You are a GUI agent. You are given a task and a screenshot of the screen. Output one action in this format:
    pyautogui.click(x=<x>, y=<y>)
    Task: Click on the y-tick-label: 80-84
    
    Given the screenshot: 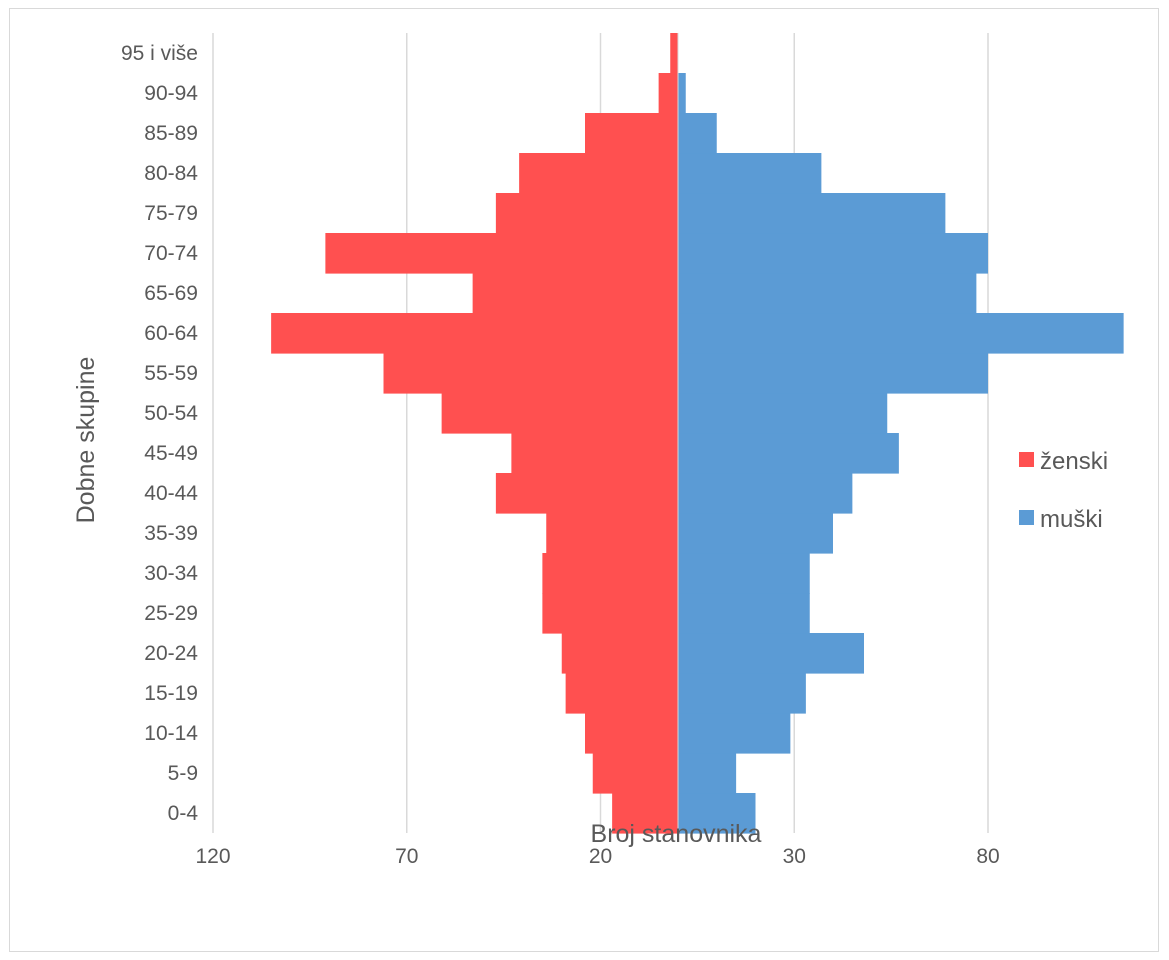 What is the action you would take?
    pyautogui.click(x=171, y=174)
    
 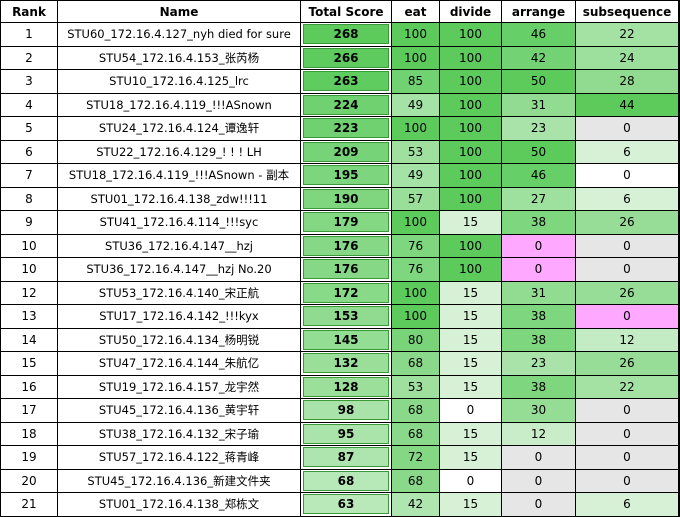 I want to click on name-cell: STU45_172.16.4.136_黄宇轩, so click(x=180, y=411).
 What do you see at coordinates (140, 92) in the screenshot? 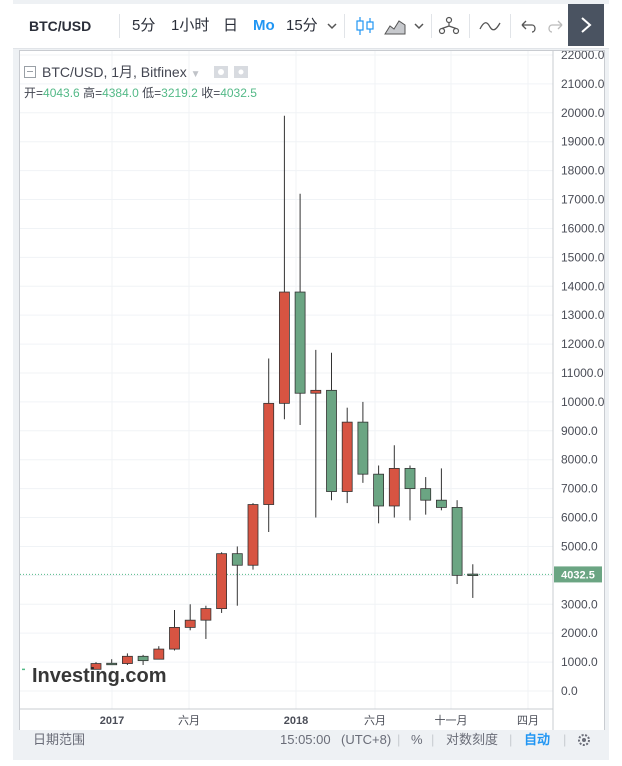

Assignment - Starting at the line that contains "I want to click" and continuing through the end of the material, express those lines as a Markdown table with the columns Row and Line, one line per row, omitting blank lines. Leave the pictures out of your answer.

Answer space -
| Row | Line |
|---|---|
| 1 |   I want to click on name-cell: STU45_172.16.4.136_黄宇轩, so click(x=180, y=411). |
| 2 |  What do you see at coordinates (140, 92) in the screenshot?  |